[EXERCISE DATA — start]

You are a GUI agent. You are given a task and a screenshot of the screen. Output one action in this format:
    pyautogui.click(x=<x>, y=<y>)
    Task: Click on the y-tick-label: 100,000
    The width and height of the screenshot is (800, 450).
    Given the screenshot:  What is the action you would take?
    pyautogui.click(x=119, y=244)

[EXERCISE DATA — finish]
[EXERCISE DATA — start]

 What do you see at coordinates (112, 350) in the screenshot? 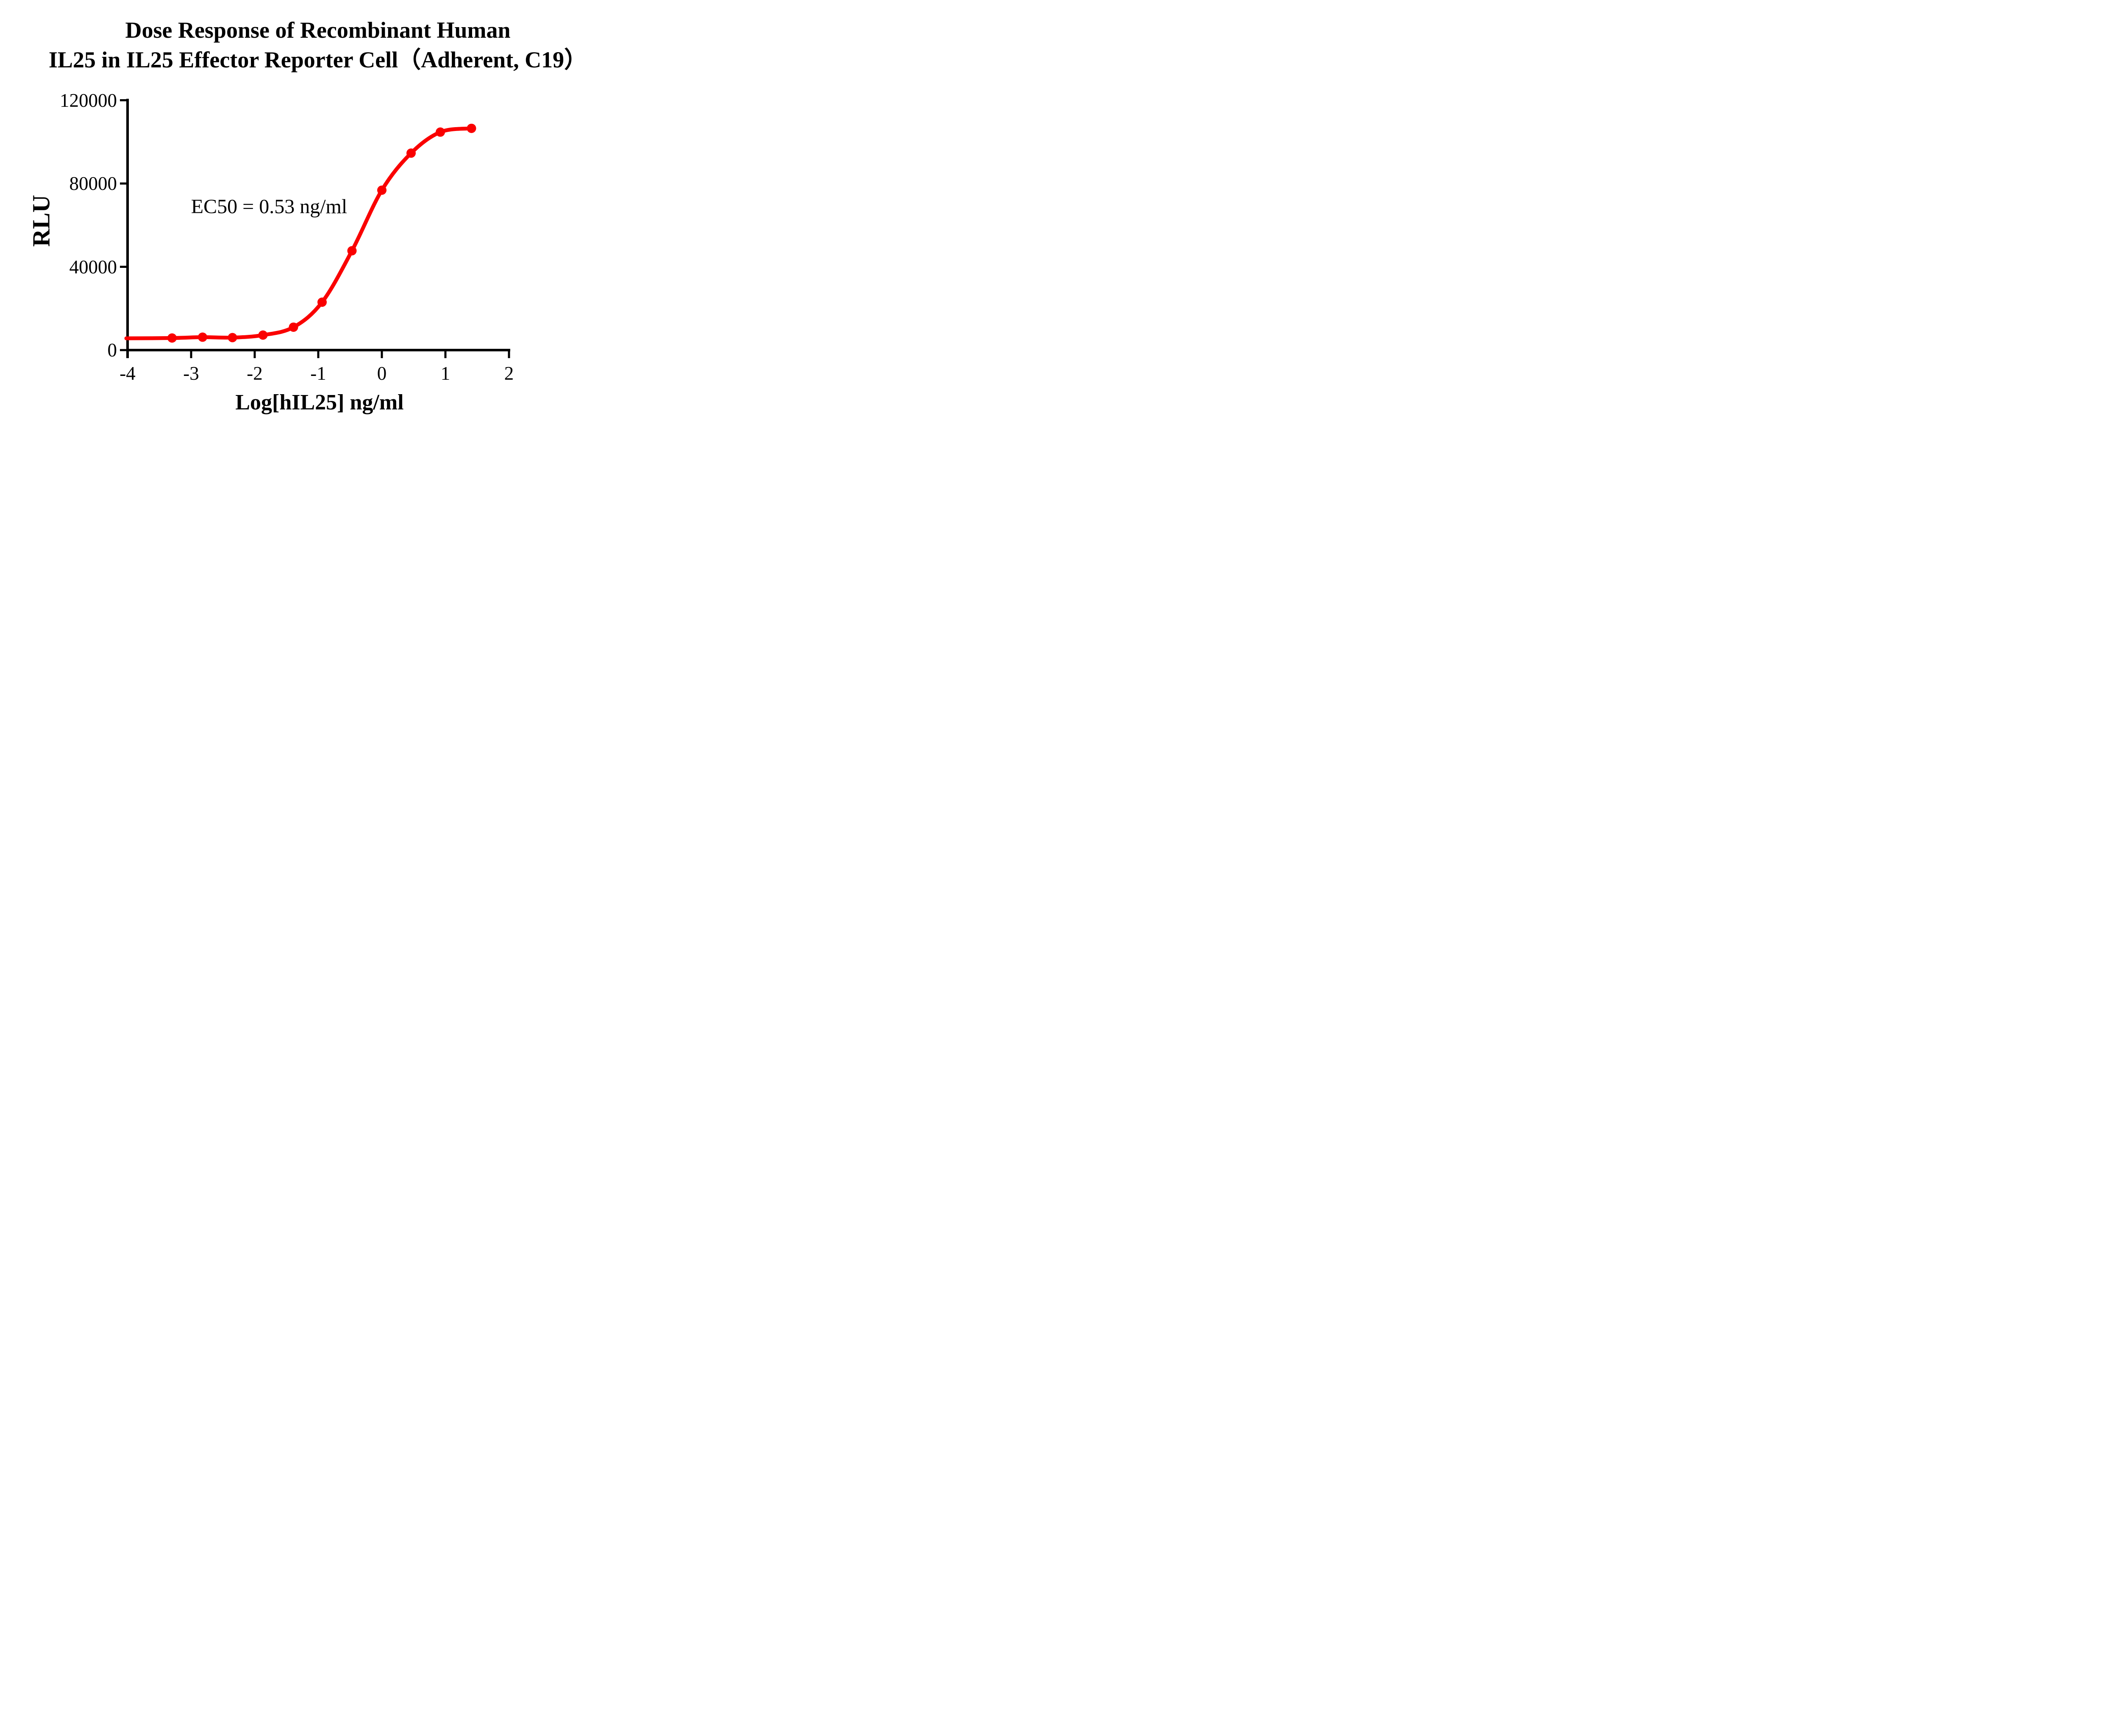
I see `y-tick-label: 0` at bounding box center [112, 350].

[EXERCISE DATA — finish]
[EXERCISE DATA — start]

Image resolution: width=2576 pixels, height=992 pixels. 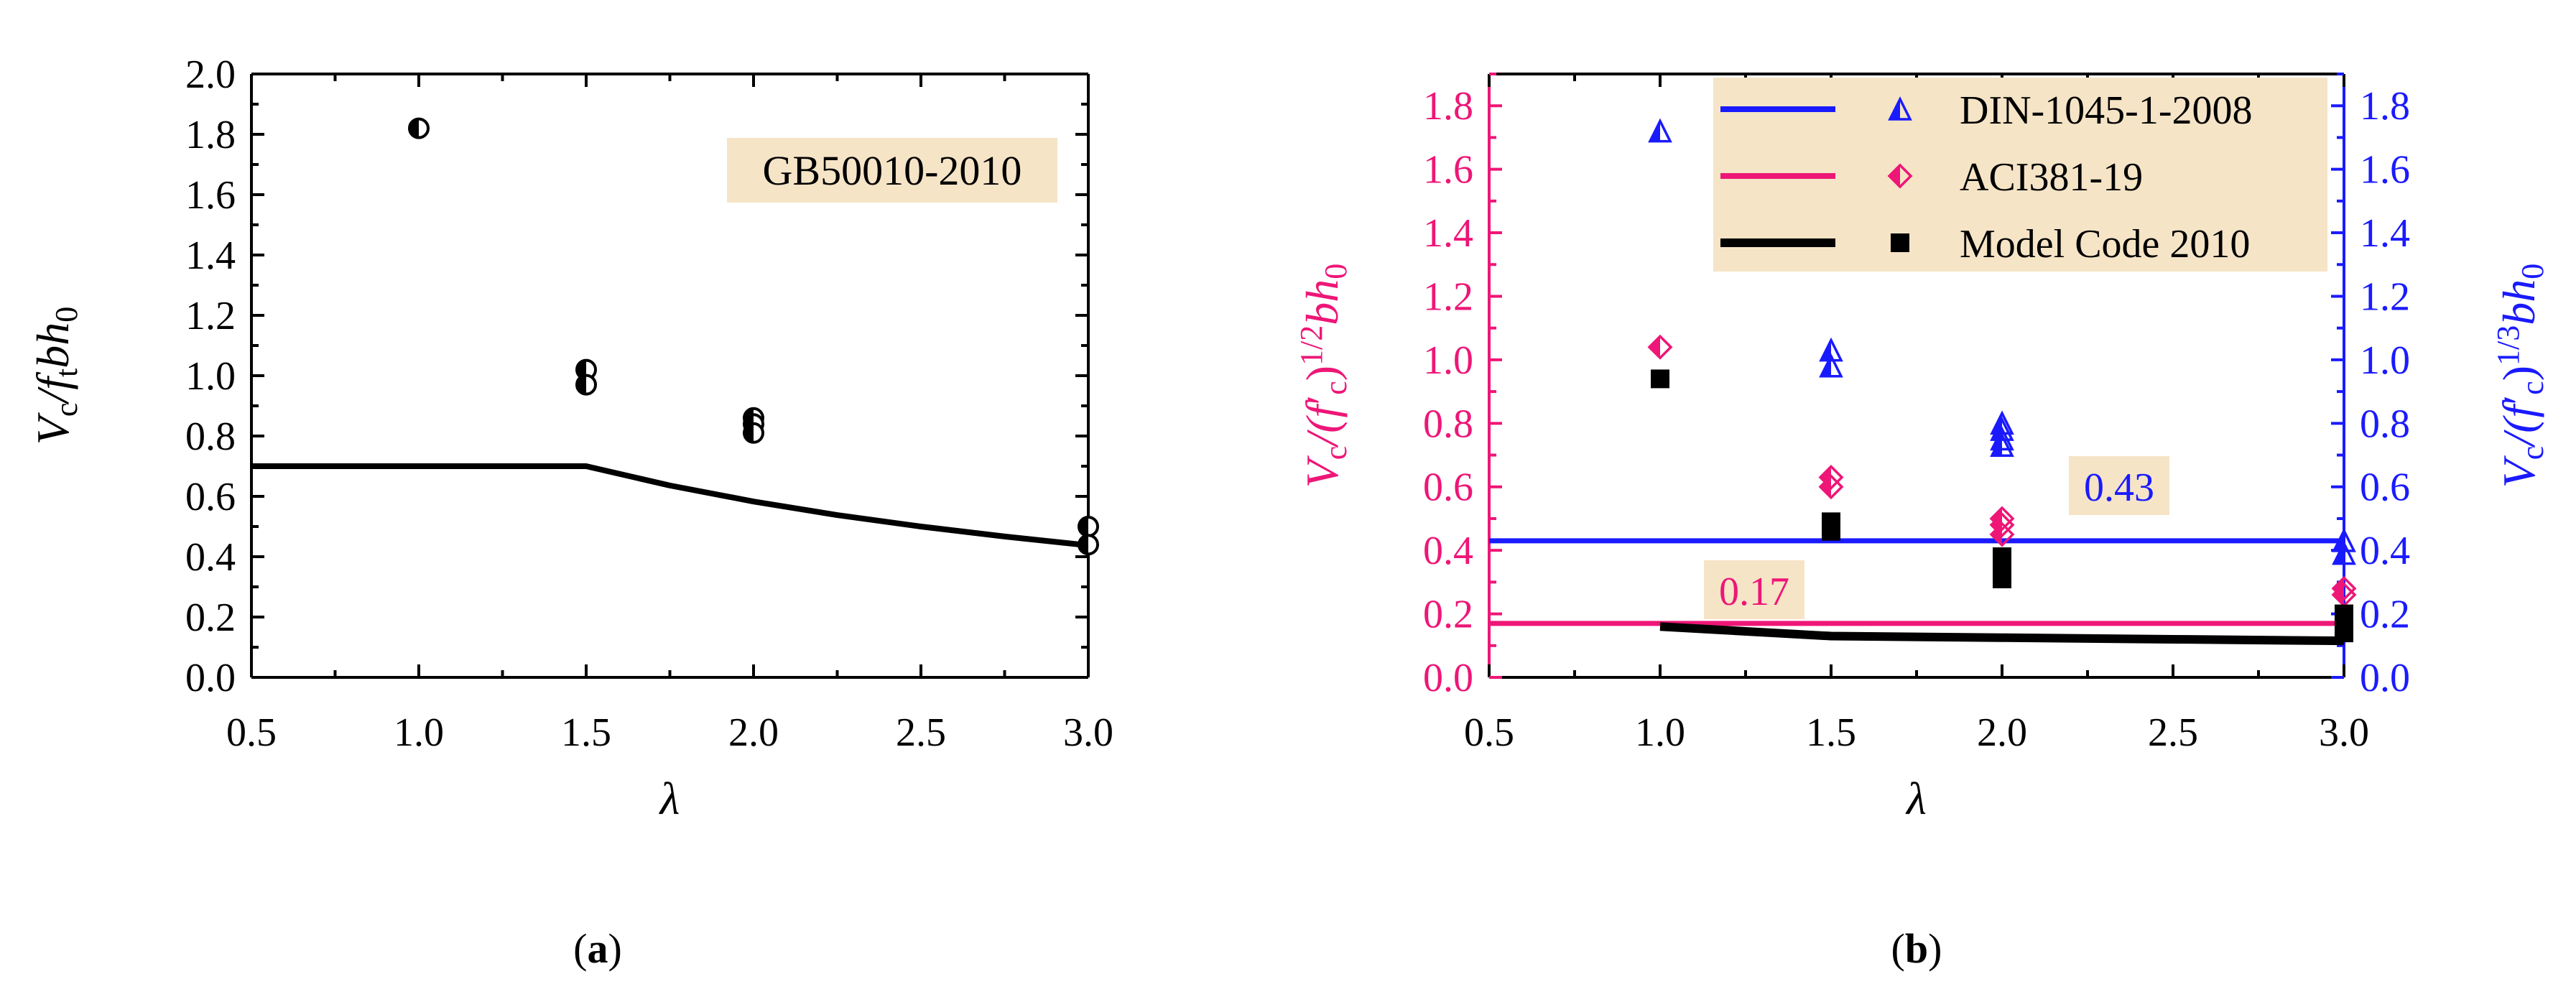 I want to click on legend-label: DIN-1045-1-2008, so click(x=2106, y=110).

[EXERCISE DATA — finish]

Copy the material word for word, beginning at the line that contains "You are a GUI" and ending after the line that contains "pyautogui.click(x=119, y=244)". Include both of those lines and nothing else.

You are a GUI agent. You are given a task and a screenshot of the screen. Output one action in this format:
    pyautogui.click(x=<x>, y=<y>)
    Task: Click on the y-tick-label: 100,000
    The width and height of the screenshot is (800, 450).
    Given the screenshot:  What is the action you would take?
    pyautogui.click(x=119, y=244)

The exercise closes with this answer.